### Dataset extract
++++++++++

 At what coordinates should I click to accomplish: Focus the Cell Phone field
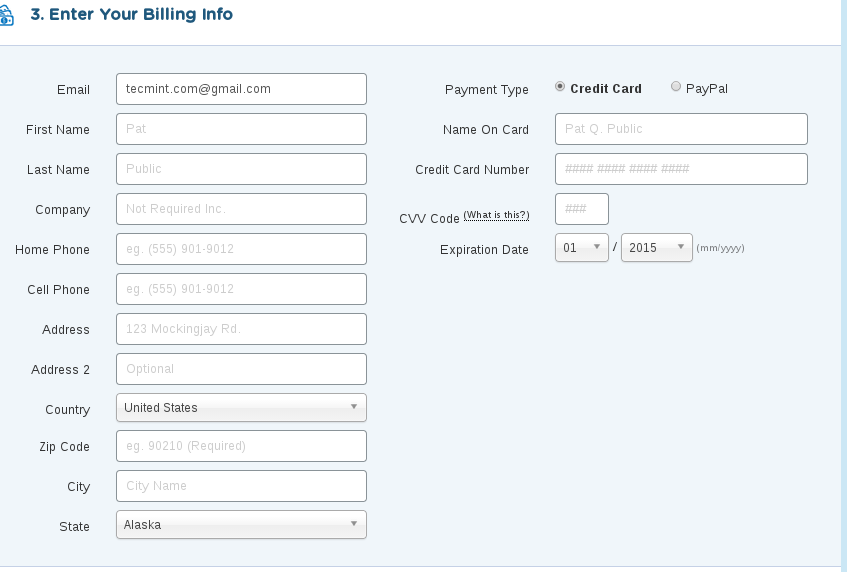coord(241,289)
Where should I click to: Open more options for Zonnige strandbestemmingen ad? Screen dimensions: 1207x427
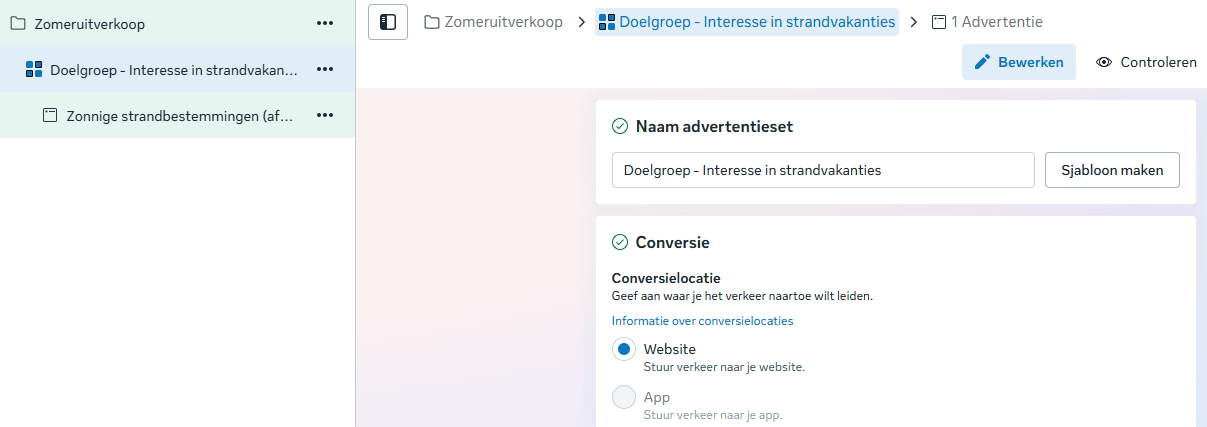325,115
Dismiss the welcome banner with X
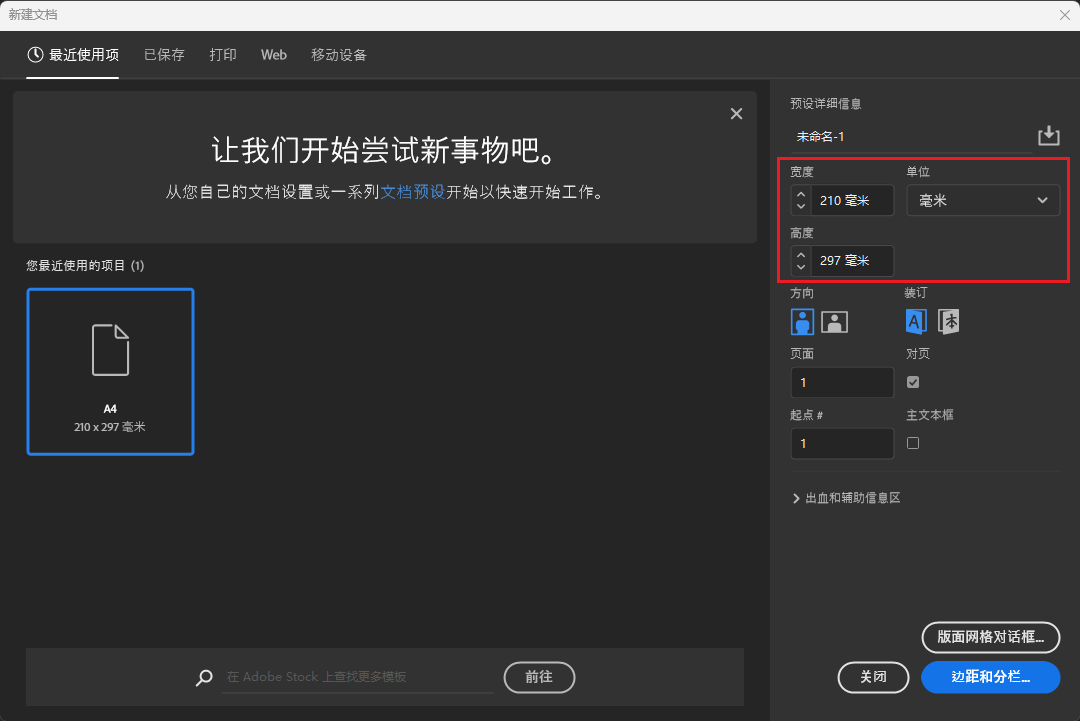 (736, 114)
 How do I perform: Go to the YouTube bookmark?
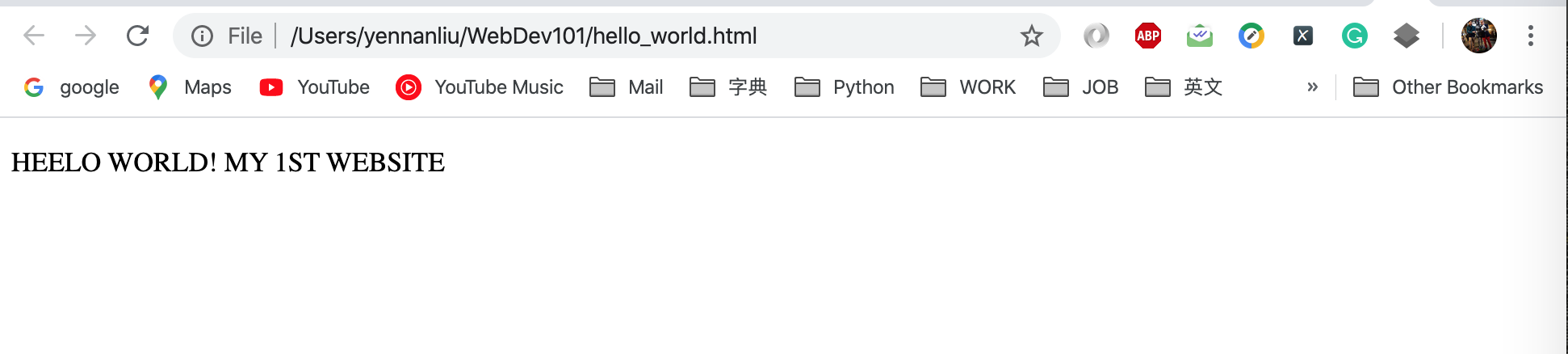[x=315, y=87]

++++++++++

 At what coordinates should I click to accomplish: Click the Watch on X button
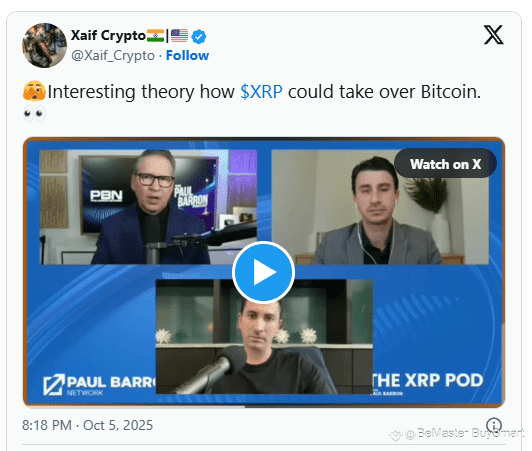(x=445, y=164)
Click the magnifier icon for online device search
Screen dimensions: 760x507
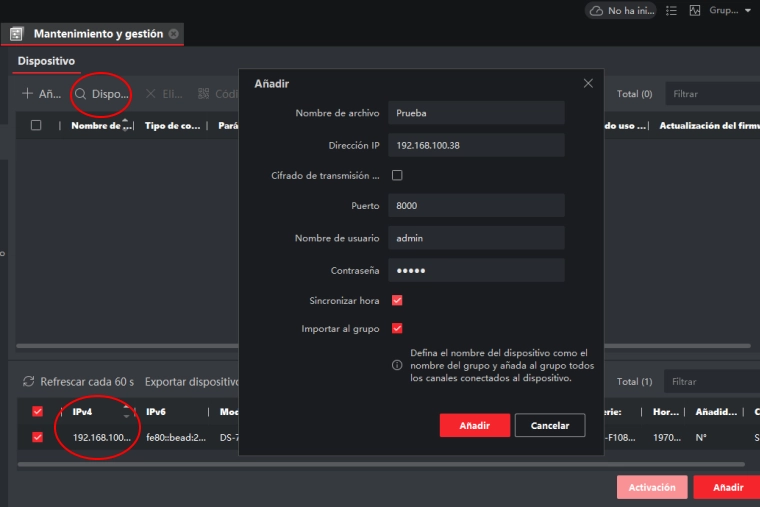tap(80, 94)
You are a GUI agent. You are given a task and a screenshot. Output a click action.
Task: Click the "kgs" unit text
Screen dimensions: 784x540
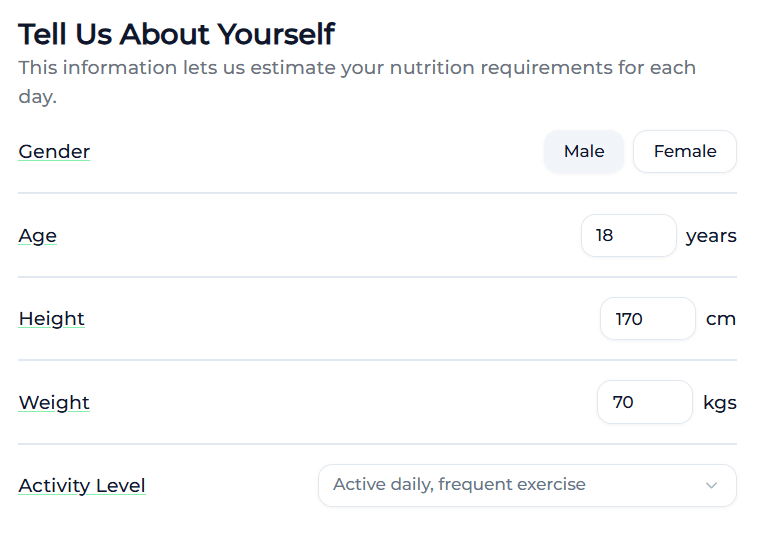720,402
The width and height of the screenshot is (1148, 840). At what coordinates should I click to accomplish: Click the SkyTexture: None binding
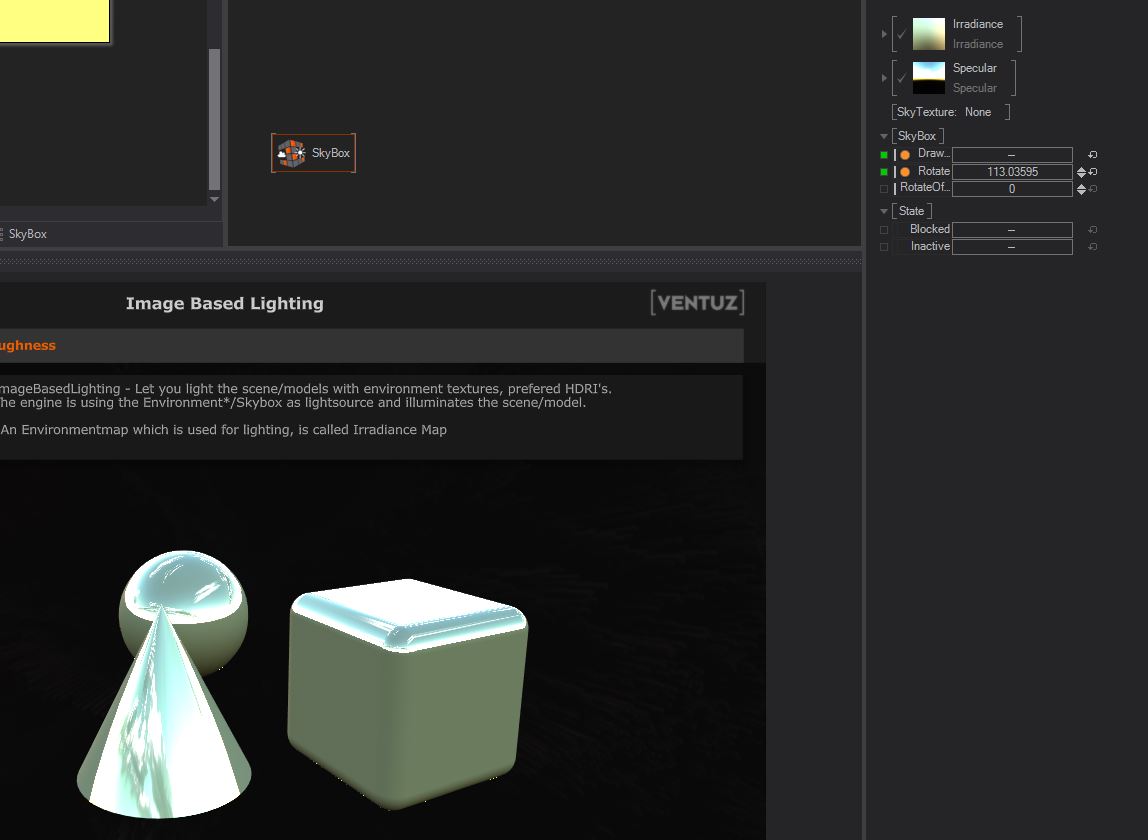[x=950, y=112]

++++++++++

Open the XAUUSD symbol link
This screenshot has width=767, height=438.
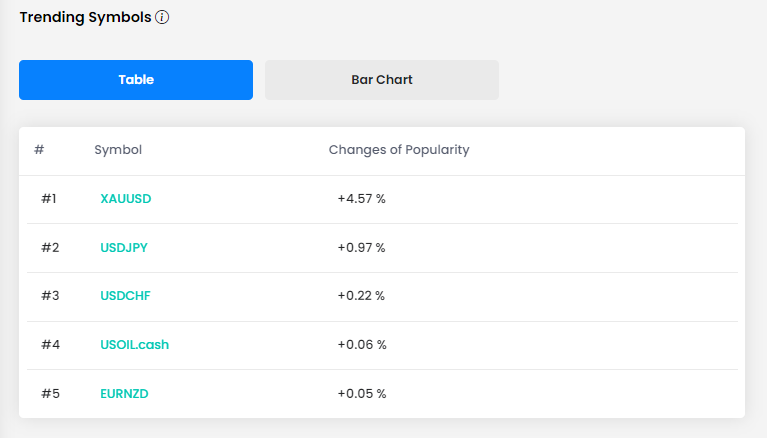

++++++++++

Among the lines above, the one with "on X button" opens the part to repeat and the one with "You are a GUI" closes it; repeat only that part exactly, with no pictures.

### Response area
 At what coordinates should I click to accomplish: Click the Watch on X button
(x=445, y=164)
Click the magnifier icon for online device search
Screen dimensions: 760x507
tap(80, 94)
You are a GUI agent. You are given a task and a screenshot. Output a click action.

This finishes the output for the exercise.